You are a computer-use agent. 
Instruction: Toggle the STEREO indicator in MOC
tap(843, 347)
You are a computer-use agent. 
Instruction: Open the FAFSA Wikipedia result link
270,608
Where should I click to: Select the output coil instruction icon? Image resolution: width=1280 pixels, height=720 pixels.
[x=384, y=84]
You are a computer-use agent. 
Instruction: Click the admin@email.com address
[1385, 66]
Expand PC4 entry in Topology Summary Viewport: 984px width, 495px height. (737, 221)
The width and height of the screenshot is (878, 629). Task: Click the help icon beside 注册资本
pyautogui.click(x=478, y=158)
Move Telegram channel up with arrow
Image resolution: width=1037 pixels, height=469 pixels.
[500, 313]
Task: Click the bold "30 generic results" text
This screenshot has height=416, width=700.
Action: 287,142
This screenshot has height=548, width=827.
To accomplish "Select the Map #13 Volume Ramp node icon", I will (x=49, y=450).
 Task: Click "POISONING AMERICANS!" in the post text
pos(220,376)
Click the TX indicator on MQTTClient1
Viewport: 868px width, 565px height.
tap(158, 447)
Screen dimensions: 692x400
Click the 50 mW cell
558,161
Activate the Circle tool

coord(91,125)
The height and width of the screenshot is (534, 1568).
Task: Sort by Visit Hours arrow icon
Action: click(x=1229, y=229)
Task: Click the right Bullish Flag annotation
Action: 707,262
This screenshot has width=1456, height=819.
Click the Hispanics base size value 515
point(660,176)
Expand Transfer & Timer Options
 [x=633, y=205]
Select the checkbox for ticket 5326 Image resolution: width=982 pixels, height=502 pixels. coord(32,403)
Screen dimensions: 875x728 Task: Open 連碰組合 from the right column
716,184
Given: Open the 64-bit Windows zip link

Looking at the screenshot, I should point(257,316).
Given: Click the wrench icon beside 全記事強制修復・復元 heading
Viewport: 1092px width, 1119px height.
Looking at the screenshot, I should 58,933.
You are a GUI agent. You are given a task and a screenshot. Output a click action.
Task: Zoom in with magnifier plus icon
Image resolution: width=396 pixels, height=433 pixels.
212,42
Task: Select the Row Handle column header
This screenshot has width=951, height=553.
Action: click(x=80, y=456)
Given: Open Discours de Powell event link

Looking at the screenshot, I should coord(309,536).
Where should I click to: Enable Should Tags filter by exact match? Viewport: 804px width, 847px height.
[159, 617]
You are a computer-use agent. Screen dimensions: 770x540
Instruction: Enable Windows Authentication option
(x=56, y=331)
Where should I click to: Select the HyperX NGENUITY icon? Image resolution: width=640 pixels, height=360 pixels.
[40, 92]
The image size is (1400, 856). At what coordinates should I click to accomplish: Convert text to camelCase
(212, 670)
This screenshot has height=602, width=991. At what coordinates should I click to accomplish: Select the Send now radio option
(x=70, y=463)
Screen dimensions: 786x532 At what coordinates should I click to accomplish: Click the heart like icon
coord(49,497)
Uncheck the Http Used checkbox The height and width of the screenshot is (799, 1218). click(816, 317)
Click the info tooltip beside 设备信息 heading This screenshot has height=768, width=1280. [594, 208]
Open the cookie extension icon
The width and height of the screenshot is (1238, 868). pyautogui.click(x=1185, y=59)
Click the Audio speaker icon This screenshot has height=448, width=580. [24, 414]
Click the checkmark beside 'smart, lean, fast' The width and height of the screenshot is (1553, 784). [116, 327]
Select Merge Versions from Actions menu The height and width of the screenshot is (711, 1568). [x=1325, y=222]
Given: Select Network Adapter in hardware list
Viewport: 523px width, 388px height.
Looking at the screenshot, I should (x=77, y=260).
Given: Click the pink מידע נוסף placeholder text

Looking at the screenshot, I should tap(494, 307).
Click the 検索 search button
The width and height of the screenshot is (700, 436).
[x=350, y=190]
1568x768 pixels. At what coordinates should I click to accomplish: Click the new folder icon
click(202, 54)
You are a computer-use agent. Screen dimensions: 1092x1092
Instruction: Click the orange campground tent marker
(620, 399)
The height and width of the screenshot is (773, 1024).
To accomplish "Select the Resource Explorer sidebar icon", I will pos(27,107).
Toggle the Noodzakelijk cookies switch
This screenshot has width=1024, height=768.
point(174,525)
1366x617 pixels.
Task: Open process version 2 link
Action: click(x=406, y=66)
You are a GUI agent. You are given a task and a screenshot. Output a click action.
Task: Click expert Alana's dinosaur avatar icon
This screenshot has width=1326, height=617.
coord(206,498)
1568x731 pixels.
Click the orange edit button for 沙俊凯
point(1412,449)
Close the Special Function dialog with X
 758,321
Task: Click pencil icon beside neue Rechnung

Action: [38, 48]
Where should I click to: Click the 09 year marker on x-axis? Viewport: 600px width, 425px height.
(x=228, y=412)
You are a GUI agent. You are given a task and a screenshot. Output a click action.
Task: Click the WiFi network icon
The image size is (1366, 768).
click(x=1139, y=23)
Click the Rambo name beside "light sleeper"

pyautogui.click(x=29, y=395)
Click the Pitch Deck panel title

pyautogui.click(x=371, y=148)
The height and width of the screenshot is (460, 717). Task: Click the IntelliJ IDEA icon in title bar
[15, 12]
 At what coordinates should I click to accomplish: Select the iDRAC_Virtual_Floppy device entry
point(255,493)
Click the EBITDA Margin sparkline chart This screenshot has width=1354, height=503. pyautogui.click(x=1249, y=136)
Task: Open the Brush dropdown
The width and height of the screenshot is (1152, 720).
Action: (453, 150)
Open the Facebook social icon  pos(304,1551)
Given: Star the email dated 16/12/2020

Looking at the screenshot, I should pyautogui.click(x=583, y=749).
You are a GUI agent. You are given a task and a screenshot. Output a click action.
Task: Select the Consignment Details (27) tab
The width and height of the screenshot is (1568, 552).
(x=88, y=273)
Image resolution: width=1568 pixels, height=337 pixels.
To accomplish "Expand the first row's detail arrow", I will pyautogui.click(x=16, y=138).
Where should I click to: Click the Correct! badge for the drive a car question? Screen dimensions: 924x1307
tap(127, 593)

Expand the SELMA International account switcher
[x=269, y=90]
◇ ◇ ◇ ◇ ◇
:: Exercise ::
Copy out the whole listing above, leaving each line exactly as it stands.

:: The completed task ::
You are a computer-use agent. 
Instruction: Toggle the STEREO indicator in MOC
tap(843, 347)
You are a computer-use agent. 
Instruction: Open the FAFSA Wikipedia result link
270,608
Where should I click to: Select the output coil instruction icon? Image resolution: width=1280 pixels, height=720 pixels.
[x=384, y=84]
You are a computer-use agent. 
Instruction: Click the admin@email.com address
[1385, 66]
Expand PC4 entry in Topology Summary Viewport: 984px width, 495px height. (737, 221)
The width and height of the screenshot is (878, 629). Task: Click the help icon beside 注册资本
pyautogui.click(x=478, y=158)
Move Telegram channel up with arrow
Image resolution: width=1037 pixels, height=469 pixels.
[500, 313]
Task: Click the bold "30 generic results" text
This screenshot has height=416, width=700.
Action: 287,142
This screenshot has height=548, width=827.
To accomplish "Select the Map #13 Volume Ramp node icon", I will (x=49, y=450).
 Task: Click "POISONING AMERICANS!" in the post text
pos(220,376)
Click the TX indicator on MQTTClient1
Viewport: 868px width, 565px height.
tap(158, 447)
Screen dimensions: 692x400
Click the 50 mW cell
558,161
Activate the Circle tool

coord(91,125)
The height and width of the screenshot is (534, 1568).
Task: Sort by Visit Hours arrow icon
Action: click(x=1229, y=229)
Task: Click the right Bullish Flag annotation
Action: 707,262
This screenshot has width=1456, height=819.
Click the Hispanics base size value 515
point(660,176)
Expand Transfer & Timer Options
 [x=633, y=205]
Select the checkbox for ticket 5326 Image resolution: width=982 pixels, height=502 pixels. coord(32,403)
Screen dimensions: 875x728 Task: Open 連碰組合 from the right column
716,184
Given: Open the 64-bit Windows zip link

Looking at the screenshot, I should point(257,316).
Given: Click the wrench icon beside 全記事強制修復・復元 heading
Viewport: 1092px width, 1119px height.
Looking at the screenshot, I should 58,933.
You are a GUI agent. You are given a task and a screenshot. Output a click action.
Task: Zoom in with magnifier plus icon
Image resolution: width=396 pixels, height=433 pixels.
212,42
Task: Select the Row Handle column header
This screenshot has width=951, height=553.
Action: click(x=80, y=456)
Given: Open Discours de Powell event link

Looking at the screenshot, I should coord(309,536).
Where should I click to: Enable Should Tags filter by exact match? Viewport: 804px width, 847px height.
[159, 617]
You are a computer-use agent. Screen dimensions: 770x540
Instruction: Enable Windows Authentication option
(x=56, y=331)
Where should I click to: Select the HyperX NGENUITY icon? Image resolution: width=640 pixels, height=360 pixels.
[40, 92]
The image size is (1400, 856). At what coordinates should I click to accomplish: Convert text to camelCase
(212, 670)
This screenshot has height=602, width=991. At what coordinates should I click to accomplish: Select the Send now radio option
(x=70, y=463)
Screen dimensions: 786x532 At what coordinates should I click to accomplish: Click the heart like icon
coord(49,497)
Uncheck the Http Used checkbox The height and width of the screenshot is (799, 1218). click(816, 317)
Click the info tooltip beside 设备信息 heading This screenshot has height=768, width=1280. [594, 208]
Open the cookie extension icon
The width and height of the screenshot is (1238, 868). pyautogui.click(x=1185, y=59)
Click the Audio speaker icon This screenshot has height=448, width=580. [24, 414]
Click the checkmark beside 'smart, lean, fast' The width and height of the screenshot is (1553, 784). [116, 327]
Select Merge Versions from Actions menu The height and width of the screenshot is (711, 1568). [x=1325, y=222]
Given: Select Network Adapter in hardware list
Viewport: 523px width, 388px height.
Looking at the screenshot, I should (x=77, y=260).
Given: Click the pink מידע נוסף placeholder text

Looking at the screenshot, I should tap(494, 307).
Click the 検索 search button
The width and height of the screenshot is (700, 436).
[x=350, y=190]
1568x768 pixels. At what coordinates should I click to accomplish: Click the new folder icon
click(202, 54)
You are a computer-use agent. Screen dimensions: 1092x1092
Instruction: Click the orange campground tent marker
(620, 399)
The height and width of the screenshot is (773, 1024).
To accomplish "Select the Resource Explorer sidebar icon", I will pos(27,107).
Toggle the Noodzakelijk cookies switch
This screenshot has width=1024, height=768.
point(174,525)
1366x617 pixels.
Task: Open process version 2 link
Action: click(x=406, y=66)
You are a GUI agent. You are given a task and a screenshot. Output a click action.
Task: Click expert Alana's dinosaur avatar icon
This screenshot has width=1326, height=617.
coord(206,498)
1568x731 pixels.
Click the orange edit button for 沙俊凯
point(1412,449)
Close the Special Function dialog with X
 758,321
Task: Click pencil icon beside neue Rechnung

Action: [38, 48]
Where should I click to: Click the 09 year marker on x-axis? Viewport: 600px width, 425px height.
(x=228, y=412)
You are a GUI agent. You are given a task and a screenshot. Output a click action.
Task: Click the WiFi network icon
The image size is (1366, 768).
click(x=1139, y=23)
Click the Rambo name beside "light sleeper"

pyautogui.click(x=29, y=395)
Click the Pitch Deck panel title

pyautogui.click(x=371, y=148)
The height and width of the screenshot is (460, 717). Task: Click the IntelliJ IDEA icon in title bar
[15, 12]
 At what coordinates should I click to accomplish: Select the iDRAC_Virtual_Floppy device entry
point(255,493)
Click the EBITDA Margin sparkline chart This screenshot has width=1354, height=503. pyautogui.click(x=1249, y=136)
Task: Open the Brush dropdown
The width and height of the screenshot is (1152, 720).
Action: (453, 150)
Open the Facebook social icon  pos(304,1551)
Given: Star the email dated 16/12/2020

Looking at the screenshot, I should pyautogui.click(x=583, y=749).
You are a GUI agent. You are given a task and a screenshot. Output a click action.
Task: Select the Consignment Details (27) tab
The width and height of the screenshot is (1568, 552).
(x=88, y=273)
Image resolution: width=1568 pixels, height=337 pixels.
To accomplish "Expand the first row's detail arrow", I will pyautogui.click(x=16, y=138).
Where should I click to: Click the Correct! badge for the drive a car question? Screen dimensions: 924x1307
tap(127, 593)

Expand the SELMA International account switcher
[x=269, y=90]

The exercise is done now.